Prior to a week in Israel, you could count the number of truly kosher meals I’ve had on one hand and maybe a nose.
Not that many.
The food we shared in Israel was amazing and the amount was legion. In most cases, meals were served family style and in courses. Early in the trip, it was easy to be completely satisfied early in the meal, not realizing that past the salads and the hummus and the bread and the fish, meat was on its way.
We ate perhaps the best meal of the trip at Decks in Tiberius. It’s a strange Asian, Middle Eastern, steakhouse fusion restaurant with long tables and an eccentric, lovely, singing host.
Early in the meal, to welcome us and other groups eating there that night, she flung open the large windows so we could all see a small boat approach on the Sea of Galilee. As she wove through her welcome, fireworks started to go off from the bow.
Then, she broke out in song, as she welcome various groups. As she got to us, she belted out “God Bless America,” unsure what to do but obliged, we stood up and joined in, if reluctantly.
At the end of each song, the groups received wild applause from the crowd.

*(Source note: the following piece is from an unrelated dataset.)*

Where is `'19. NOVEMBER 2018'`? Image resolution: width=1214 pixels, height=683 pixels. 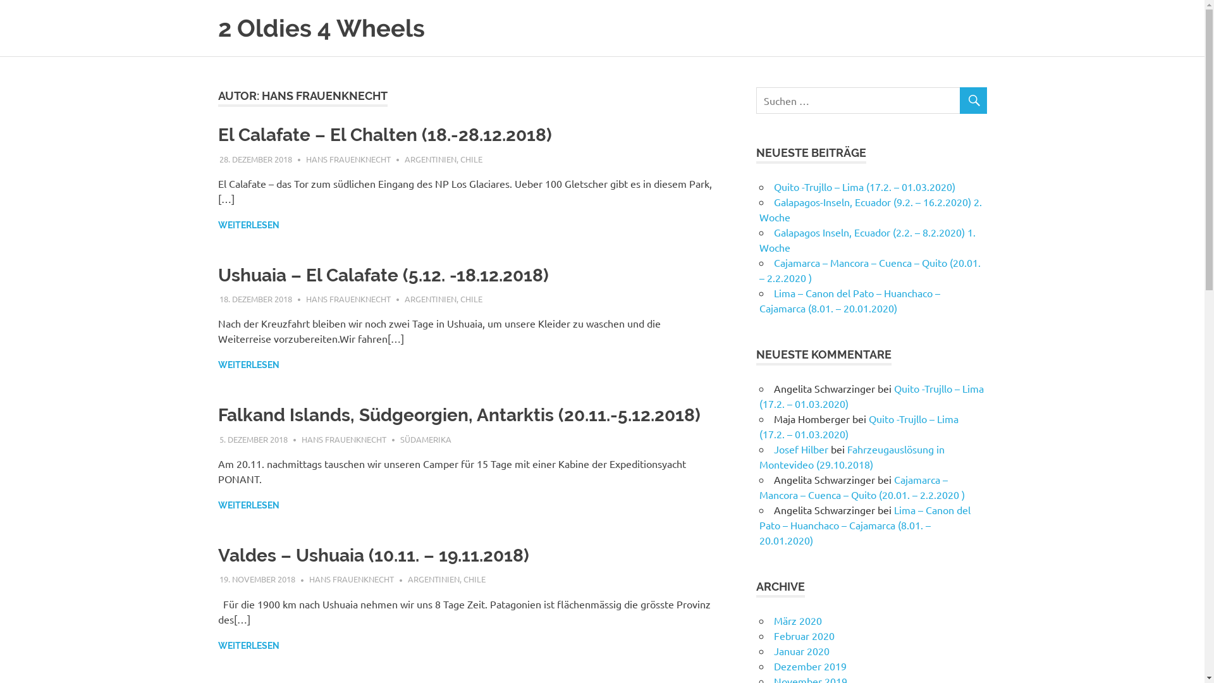 '19. NOVEMBER 2018' is located at coordinates (257, 578).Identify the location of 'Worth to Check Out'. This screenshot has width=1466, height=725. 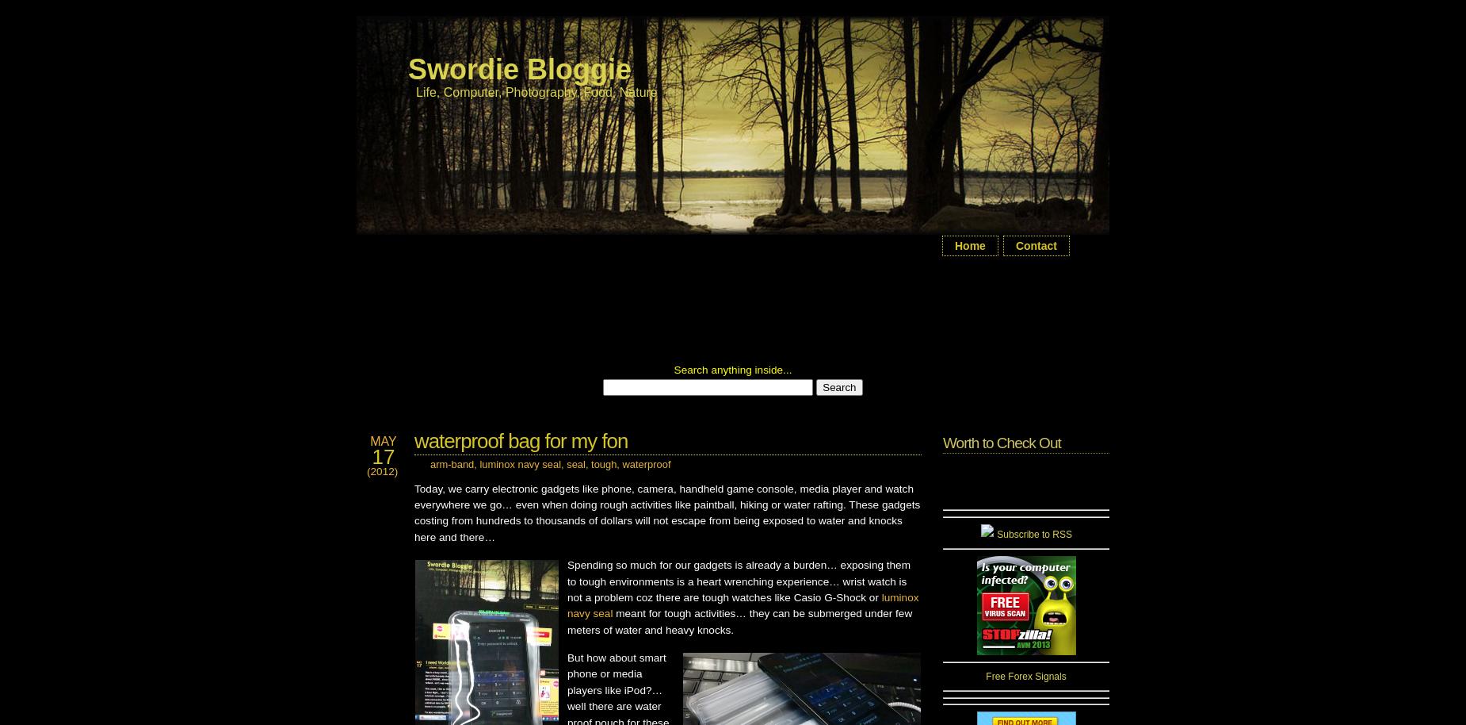
(1000, 442).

After the singing ended and the music stopped, the table next to us stood and sang loudly without accompaniment.
It took a few moments – and a number of whispers up and down the table – to confirm, but the song was the “March of the Volunteers,” the Chinese national anthem.
Whether they had felt slighted or only a sense of national pride, the group of men filled the room with only the sound of their voices. They earned the loud and lasting applause.
Trip to Israel: Water means life
It’s impossible to understand Israel unless you understand water.
Before becoming a country, the British limited immigration to land under its control based on its estimates of water available.
When Israel declared independence in 1948 (an event the Palestinians refer to as “The Catastrophe”), the new country’s leaders made water a top priority and invested significant resources in a federalized water system.
Today, Israel has a sophisticated water network that draws from – and protects – two major aquifers, the Sea of Galilee and the Jordan River, which despite its historical importance, today is quite small.
In addition, Israel reclaims more than 85 percent of its wastewater for agricultural uses. For context, Spain, which comes in second place for water reclamation, reuses about 19 percent of its wastewater.
Israel desalinates – removes the salt – from sea water at major industrial facilities around the country. They have also developed innovative irrigation techniques and have a country-wide ethos on water conservation.
When most of the country lives in the desert, every drop counts.
I traveled to Israel from Feb. 12-18 with the American Israel Education Foundation, the nonprofit arm of AIPAC. The foundation funds educational seminars to Israel for members of Congress and other political influentials. These AIEF-sponsored trips help educate political leaders about the importance of the U.S.-Israel relationship through firsthand experiences in Israel, briefings by experts on Middle East affairs, and meetings with Israeli political elite. Traveling with me was a group of 12 other people from New England.